研究課題/領域番号 |
20K05223
|
研究機関 | 愛媛大学 |
研究代表者 |
太田 英俊 愛媛大学, 理工学研究科(工学系), 講師 (90532094)
|
研究期間 (年度) |
2020-04-01 – 2023-03-31
|
キーワード | フェノール / シクロヘキサノン / 水素化 / ニッケル / 触媒 |
研究実績の概要 |
本研究では、フェノールをシクロヘキサノンに直接変換する高効率で低コストなNi触媒反応を開発する。本変換はPd触媒を用いて工業化されているが、より安価でコスト競争力の高いNi触媒の利用が望まれている。しかしながら、これまでに報告されているNi触媒反応は実用化には程遠いレベルにあり、有効な触媒設計の指針もわかっていない。本研究は、本変換に優れた活性を示す新規Ni触媒を開発し、その反応機構の解明により本変換に有効な触媒設計の指針を得ることを目的とする。 【令和3年度の研究成果】当該年度は、次に示す計画により研究を実施した:(1)独自設計した低分子有機配位子及び高分子有機配位子の合成とそれらを表面保護剤とするNiナノ粒子触媒の調製、(2)調製したNi触媒によるフェノールのシクロヘキサノンへの直接水素化の検討、(3)開発した反応の反応機構の解明。
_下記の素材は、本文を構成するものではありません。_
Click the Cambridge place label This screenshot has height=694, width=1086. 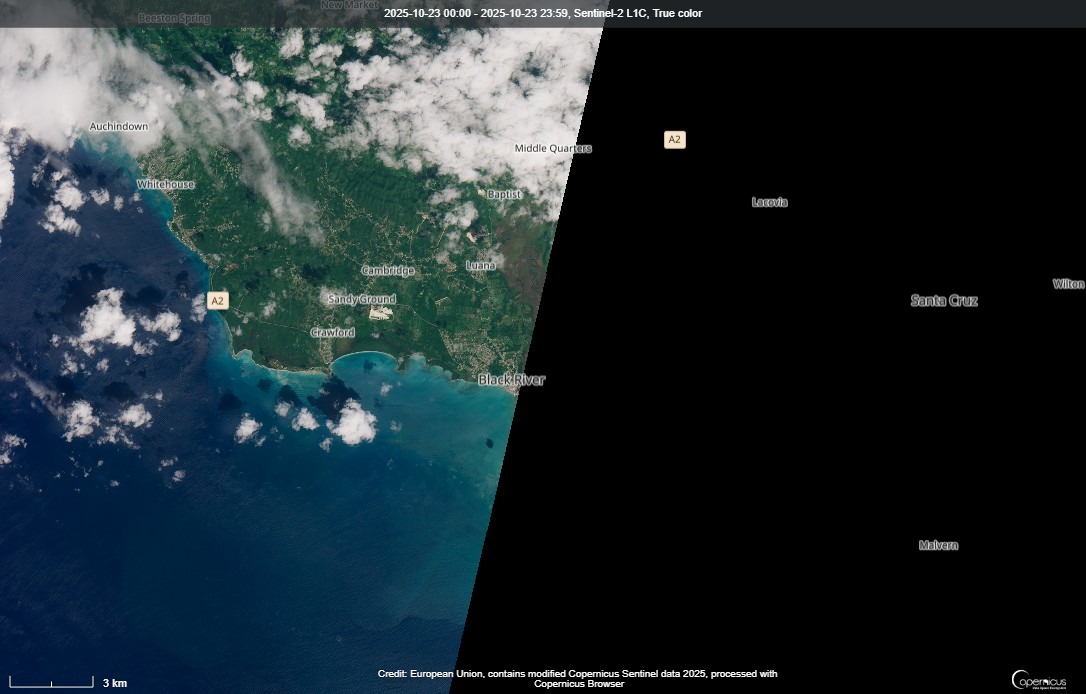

まず、上記計画に従い、数種類の新規有機配位子を合成し、Niナノ粒子を調製することに成功した。次に、これらを触媒とするフェノールの水素化反応を検討した結果、低分子有機配位子から調製した触媒の一つがフェノール転化率9%においてシクロヘキサノン選択率75%を与えることがわかった。高分子有機配位子から調製した触媒においても、フェノール転化率31%、シクロヘキサノン選択率51%を与えるものが得られた。しかしながら、これらは触媒寿命が短く、フェノール転化率が高くなるとシクロヘキサノン選択率が低下することがわかった。 【令和4年度の予定】令和3年度に開発した触媒の構造に改良を加え、引き続き触媒活性を評価する。早い段階で高効率な触媒反応を開発できた場合は、反応機構の解明や実用化に向けた検討を行う。
|
現在までの達成度 (区分) |
現在までの達成度 (区分)
3: やや遅れている
理由
令和3年度の実施計画は以下の3点であった:(1)独自設計した低分子有機配位子及び高分子有機配位子の合成とそれらを表面保護剤とするNiナノ粒子触媒の調製、(2)調製したNi触媒によるフェノールのシクロヘキサノンへの直接水素化の検討、(3)開発した反応の反応機構の解明。目標(1)(2)の触媒開発と触媒活性評価を実施しているが、今だ高効率・高収率な触媒反応の開発には至っておらず、計画(3)を実施できていない。しかしながら、触媒の構造と活性の関係について有用な情報が得られている。今後はその情報を基に触媒構造に微調整を加えて、研究を進めていく予定である。
|
今後の研究の推進方策 |
令和4年度は、基本的には令和3年度の研究内容を継続する。具体的には、令和3年度に得た知見を基に新しいNi触媒を調製し、その触媒活性の評価を行う。フェノール転化率50%以上かつシクロヘキサノン選択率50%以上を示す触媒系を発見した場合には、更なる高性能触媒の設計指針を得るために、その反応機構を詳細に調査する予定である。
|
次年度使用額が生じた理由 |
【次年度使用額が生じた理由】年度末に出張を予定していましたが、新型コロナウイルス感染症の影響で出張がキャンセルとなり、そのための旅費を使用できませんでした。残額を利用してガスクロマトグラフの修理を行いましたが、37721円が余りました。試薬を購入する等により更に使用することも可能ではありましたが、次年度に繰り越して高価なヘリウムガス(4~5万円)の購入に使用した方が良いと考えました。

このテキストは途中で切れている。